Jean-Marie Le Pen et sa fille : une vraie bagarre

La présidente du Front national, Marine Le Pen, lors de ses vœux à la presse, le 8 janvier 2012 à Nanterre (Hauts-de-Seine). (ERIC FEFERBERG / AFP)

Le Front national participera en tant que tel à la manifestation du 13 janvier contre le projet de « mariage homosexuel ». Une décision que souhaitait Jean-Marie Le Pen, le « président d’honneur » du parti. Une décision d’autant plus marquante que Marine Le Pen, la présidente du FN, avait auparavant expliqué qu’elle-même n’y participerait pas. Motif avancé : pas question d’apparaître « à la remorque » de Jean-François Copé et de l’UMP. Regrettant de ne pouvoir être présent dans l’un des cortèges parisiens (car il sera ce jour-là à Nantes), Jean-Marie Le Pen n’a pas craint d’enfoncer le clou : « Mentalement », dit-il, il sera avec les manifestants. Sera notamment présente dans les cortèges du 13 sa petite-fille, la jeune députée Marion Maréchal-Le Pen.

Les cinq clés

Ce différend politique public entre Jean-Marie Le Pen et sa fille a cinq causes, complémentaires.

1Le gardien du temple

Depuis qu’il a passé la main à sa fille Marine, Jean-Marie Le Pen exclut de « décrocher », ou même d’être en retrait.  Il refuse d’être un retraité de la politique. Il se veut « le » gardien du temple. Qu’on se le dise : il est toujours là. Et c’est lui qui tient en mains la caisse du parti.

2Le refus de la normalité

Le Pen père soutient sa fille, mais la surveille aussi. Depuis le début, l’idée d’une « dédiabolisation » du parti ou simplement d’un changement de nom du parti le hérisse. Il y voit à la fois une critique implicite de son action, et un désir de normalisation contraire à son tempérament comme à ses analyses.

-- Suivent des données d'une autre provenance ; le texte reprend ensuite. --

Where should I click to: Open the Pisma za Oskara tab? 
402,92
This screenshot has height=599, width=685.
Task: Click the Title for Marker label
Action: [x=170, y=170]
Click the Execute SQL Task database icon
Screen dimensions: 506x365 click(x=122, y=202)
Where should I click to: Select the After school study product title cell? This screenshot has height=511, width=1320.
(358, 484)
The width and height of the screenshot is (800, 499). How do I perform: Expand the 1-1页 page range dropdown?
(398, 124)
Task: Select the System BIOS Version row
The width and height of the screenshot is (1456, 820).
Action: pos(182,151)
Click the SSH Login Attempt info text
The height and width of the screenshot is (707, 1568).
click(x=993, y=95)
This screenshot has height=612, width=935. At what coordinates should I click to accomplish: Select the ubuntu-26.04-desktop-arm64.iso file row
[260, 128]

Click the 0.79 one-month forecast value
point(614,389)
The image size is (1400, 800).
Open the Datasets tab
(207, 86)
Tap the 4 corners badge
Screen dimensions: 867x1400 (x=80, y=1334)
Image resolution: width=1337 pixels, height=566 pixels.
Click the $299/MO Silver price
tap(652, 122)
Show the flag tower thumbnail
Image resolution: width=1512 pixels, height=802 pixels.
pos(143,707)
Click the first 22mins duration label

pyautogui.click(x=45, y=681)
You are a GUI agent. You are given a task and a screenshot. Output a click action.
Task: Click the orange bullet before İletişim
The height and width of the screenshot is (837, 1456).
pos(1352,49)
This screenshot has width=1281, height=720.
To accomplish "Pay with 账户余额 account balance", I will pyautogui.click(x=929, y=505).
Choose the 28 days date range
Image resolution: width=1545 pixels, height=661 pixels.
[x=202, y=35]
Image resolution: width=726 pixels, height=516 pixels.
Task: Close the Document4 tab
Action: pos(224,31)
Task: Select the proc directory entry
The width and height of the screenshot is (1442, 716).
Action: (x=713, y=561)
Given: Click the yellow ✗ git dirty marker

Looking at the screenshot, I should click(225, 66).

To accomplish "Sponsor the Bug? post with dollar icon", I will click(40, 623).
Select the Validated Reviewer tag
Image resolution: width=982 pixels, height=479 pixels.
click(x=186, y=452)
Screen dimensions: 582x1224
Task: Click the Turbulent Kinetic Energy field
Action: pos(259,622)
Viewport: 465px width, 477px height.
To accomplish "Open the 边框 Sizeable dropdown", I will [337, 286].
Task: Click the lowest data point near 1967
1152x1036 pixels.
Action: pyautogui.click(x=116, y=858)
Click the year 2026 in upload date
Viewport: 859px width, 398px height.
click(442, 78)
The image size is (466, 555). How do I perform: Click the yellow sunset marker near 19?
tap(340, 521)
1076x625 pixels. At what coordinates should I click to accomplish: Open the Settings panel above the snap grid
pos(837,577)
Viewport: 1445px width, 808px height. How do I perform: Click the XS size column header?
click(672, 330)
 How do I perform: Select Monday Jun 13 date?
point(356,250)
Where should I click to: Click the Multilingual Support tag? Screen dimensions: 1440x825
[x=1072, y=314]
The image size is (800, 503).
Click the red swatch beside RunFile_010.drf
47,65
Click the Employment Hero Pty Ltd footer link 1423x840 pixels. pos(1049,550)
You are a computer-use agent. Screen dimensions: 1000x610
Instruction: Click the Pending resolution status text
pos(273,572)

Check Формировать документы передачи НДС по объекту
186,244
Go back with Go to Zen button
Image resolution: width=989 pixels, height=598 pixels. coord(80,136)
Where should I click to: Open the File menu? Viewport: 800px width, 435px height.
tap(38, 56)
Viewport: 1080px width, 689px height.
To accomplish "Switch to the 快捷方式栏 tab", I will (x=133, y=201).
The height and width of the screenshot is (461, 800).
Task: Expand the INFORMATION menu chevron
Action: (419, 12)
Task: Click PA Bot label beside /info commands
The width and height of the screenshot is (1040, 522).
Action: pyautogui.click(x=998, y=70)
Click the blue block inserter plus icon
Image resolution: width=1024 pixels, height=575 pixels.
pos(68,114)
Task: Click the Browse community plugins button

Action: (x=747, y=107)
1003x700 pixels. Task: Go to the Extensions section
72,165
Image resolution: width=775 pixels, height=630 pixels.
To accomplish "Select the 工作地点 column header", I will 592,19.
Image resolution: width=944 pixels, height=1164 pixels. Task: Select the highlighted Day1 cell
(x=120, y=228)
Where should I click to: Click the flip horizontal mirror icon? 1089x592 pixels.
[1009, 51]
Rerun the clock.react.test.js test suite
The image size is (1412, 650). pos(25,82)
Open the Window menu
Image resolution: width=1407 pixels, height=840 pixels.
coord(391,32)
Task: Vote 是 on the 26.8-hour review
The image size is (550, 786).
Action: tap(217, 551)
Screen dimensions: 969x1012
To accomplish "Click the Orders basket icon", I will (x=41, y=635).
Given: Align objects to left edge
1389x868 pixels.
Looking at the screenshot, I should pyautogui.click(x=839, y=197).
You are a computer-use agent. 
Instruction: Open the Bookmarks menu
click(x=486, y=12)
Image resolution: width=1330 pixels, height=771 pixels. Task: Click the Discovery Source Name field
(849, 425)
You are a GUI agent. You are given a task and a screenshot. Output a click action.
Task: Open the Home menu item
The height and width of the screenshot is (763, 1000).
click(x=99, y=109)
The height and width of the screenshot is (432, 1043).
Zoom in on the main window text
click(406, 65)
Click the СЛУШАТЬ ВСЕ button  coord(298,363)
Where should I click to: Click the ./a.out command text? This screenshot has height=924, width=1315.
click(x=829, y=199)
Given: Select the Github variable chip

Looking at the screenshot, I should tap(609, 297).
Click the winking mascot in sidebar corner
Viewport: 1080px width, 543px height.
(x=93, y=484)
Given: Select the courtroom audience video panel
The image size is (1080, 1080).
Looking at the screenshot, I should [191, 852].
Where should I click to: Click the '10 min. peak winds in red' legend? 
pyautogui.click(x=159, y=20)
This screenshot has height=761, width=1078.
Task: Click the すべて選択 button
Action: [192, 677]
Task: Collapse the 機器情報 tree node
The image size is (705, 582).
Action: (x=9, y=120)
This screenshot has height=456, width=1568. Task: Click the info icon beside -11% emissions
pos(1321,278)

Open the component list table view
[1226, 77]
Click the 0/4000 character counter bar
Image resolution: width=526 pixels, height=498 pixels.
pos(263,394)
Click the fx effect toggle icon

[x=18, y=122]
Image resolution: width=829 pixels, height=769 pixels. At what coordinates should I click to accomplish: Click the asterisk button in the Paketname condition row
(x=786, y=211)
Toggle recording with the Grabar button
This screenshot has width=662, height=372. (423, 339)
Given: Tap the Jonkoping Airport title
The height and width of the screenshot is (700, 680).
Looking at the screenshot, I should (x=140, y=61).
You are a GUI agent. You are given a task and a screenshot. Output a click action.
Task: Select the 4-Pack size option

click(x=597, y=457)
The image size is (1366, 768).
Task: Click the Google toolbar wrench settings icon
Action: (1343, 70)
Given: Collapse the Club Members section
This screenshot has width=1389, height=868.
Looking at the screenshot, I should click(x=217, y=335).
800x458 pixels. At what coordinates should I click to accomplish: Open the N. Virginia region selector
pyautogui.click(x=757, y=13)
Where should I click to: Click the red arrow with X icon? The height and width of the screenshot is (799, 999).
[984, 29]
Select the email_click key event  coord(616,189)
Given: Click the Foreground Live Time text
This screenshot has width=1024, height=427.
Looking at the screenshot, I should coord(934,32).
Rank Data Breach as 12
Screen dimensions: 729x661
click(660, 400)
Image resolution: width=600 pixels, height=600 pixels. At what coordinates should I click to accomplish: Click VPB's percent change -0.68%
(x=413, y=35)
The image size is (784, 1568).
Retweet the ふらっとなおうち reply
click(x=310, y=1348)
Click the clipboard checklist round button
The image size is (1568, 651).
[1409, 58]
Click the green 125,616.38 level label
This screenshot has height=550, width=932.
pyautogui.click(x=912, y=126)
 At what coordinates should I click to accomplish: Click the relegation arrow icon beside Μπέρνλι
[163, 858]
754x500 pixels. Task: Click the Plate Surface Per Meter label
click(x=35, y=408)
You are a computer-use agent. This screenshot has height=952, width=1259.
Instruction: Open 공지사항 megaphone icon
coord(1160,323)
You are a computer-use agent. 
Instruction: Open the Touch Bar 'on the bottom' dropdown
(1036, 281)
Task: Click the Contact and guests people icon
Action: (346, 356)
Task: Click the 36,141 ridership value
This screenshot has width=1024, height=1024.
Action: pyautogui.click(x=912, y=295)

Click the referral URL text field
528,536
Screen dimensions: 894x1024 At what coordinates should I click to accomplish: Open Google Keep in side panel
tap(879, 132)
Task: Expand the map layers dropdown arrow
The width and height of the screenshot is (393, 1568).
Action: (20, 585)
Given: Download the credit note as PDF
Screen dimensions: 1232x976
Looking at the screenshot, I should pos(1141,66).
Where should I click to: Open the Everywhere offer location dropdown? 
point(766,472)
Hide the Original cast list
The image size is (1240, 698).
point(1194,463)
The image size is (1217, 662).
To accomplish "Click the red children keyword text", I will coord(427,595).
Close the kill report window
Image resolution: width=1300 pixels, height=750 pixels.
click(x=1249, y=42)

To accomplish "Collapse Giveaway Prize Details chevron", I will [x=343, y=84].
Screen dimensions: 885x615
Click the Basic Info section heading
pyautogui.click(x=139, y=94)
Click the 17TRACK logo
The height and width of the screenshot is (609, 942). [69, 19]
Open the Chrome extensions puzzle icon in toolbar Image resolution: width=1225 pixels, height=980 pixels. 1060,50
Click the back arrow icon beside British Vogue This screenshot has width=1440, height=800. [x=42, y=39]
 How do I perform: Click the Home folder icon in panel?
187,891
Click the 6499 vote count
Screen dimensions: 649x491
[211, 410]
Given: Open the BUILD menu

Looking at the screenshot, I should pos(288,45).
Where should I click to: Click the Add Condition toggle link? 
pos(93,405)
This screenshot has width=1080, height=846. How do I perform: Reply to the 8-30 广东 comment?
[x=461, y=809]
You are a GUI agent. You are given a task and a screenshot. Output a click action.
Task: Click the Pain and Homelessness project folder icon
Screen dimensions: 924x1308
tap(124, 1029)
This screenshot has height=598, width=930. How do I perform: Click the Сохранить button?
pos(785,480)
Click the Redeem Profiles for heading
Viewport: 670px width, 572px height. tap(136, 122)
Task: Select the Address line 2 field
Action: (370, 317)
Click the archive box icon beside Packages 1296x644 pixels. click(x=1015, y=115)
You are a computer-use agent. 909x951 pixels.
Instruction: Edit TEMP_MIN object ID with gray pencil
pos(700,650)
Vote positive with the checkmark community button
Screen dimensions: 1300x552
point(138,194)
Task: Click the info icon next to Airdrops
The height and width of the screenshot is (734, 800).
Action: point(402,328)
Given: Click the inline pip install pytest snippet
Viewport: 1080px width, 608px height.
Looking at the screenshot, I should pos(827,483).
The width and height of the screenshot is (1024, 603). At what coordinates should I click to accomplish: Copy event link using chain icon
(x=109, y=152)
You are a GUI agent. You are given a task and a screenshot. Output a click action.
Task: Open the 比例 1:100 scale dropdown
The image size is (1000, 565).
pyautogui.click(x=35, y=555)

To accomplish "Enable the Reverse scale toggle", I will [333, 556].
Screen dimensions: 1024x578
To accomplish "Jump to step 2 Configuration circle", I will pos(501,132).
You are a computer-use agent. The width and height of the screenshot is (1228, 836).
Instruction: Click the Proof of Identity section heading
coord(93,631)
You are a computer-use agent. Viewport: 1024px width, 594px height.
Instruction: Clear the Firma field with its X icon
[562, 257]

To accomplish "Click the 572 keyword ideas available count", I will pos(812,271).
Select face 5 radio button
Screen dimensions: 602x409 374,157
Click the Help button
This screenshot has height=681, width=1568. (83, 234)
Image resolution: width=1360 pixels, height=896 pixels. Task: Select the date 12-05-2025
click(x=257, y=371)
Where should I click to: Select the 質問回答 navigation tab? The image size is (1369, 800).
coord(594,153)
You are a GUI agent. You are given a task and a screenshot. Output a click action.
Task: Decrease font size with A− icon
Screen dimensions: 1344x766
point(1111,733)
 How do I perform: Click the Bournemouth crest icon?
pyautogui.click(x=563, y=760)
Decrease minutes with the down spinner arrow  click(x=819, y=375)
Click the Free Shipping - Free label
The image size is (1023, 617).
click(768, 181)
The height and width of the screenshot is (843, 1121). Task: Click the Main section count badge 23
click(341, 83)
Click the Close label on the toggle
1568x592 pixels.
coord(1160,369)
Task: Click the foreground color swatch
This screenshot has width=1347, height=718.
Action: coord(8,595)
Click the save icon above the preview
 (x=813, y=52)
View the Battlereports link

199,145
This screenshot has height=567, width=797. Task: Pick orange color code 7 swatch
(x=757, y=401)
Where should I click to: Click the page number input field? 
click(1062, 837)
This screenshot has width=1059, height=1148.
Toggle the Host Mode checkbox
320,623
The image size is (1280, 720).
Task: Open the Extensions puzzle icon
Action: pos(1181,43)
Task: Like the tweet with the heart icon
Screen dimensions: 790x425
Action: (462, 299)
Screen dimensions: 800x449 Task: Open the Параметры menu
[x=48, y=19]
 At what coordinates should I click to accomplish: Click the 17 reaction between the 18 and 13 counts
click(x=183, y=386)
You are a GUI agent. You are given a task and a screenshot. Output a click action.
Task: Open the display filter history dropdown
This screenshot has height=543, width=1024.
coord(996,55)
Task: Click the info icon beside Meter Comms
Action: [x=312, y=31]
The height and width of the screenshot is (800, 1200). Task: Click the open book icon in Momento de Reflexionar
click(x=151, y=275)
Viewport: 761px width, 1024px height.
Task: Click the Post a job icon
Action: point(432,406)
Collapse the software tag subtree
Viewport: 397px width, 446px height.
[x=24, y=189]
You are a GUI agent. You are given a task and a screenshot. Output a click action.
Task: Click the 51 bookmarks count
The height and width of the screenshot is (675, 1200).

3Le retour des amis de Mégret

Le fondateur du FN n’y peut rien –ou presque- mais il est suprêmement agacé par ceux qui entourent (politiquement) sa fille, qu’il s’agisse de l’énarque et ex-chevènementiste Florian Philippot ou d’un certain nombre de jeunes « revenants » qui avaient joué à fond hier la carte du « renégat » Bruno Mégret (lui-même ancien du RPR) et qu’on retrouve aujourd’hui, leur purgatoire passé, aux premières loges. Marine Le Pen veut tourner la page et rassembler. Jean-Marie Le Pen, lui, n’oublie rien.

4Les deux cultures

Durant toute sa vie politique, depuis sa première élection comme député poujadiste, Jean-Marie Le Pen s’est voulu un imprécateur et un pourfendeur du « système » : pas question de frayer avec l’un quelconque des partis de « l’établissement », comme il dit. Il entend donc avec une extrême méfiance sa fille dire et répéter qu’elle veut un jour « gouverner ». Avec qui ?  Il y a là entre eux deux, outre le choc de générations, un vrai choc de cultures.

5Le poids des intégristes

Le fondateur du FN -soucieux comme d’habitude de n’être débordé à droite par personne- juge aujourd’hui le bilan de Hollande « catastrophique ». Sur Europe 1, à terme, il n’exclut, du coup, ni une dissolution de l’Assemblée ni même une démission du président élu le 6 mai dernier. Sous-entendu : ce n’est pas le moment de se tenir à l’écart de manifestations qui seront d’abord, selon lui, « anti-gouvernementales ». Mais Jean-Marie Le Pen, qui comprend mal les références répétées de sa fille à la laïcité, ne veut surtout pas se couper de Bruno Gollnisch et, au-delà, des catholiques intégristes que révulse le projet de « mariage pour tous » et qui ont toujours fait partie de ses « bataillons de choc ».

Bref, l’affaire de la « manif » du 13 –l’un l’approuve, l’autre pas- met en pleine lumière la méfiance qu’inspire au fondateur du Front national, au-delà des liens du sang,  la démarche politique de sa fille, qu’il comprend mal ou…trop bien.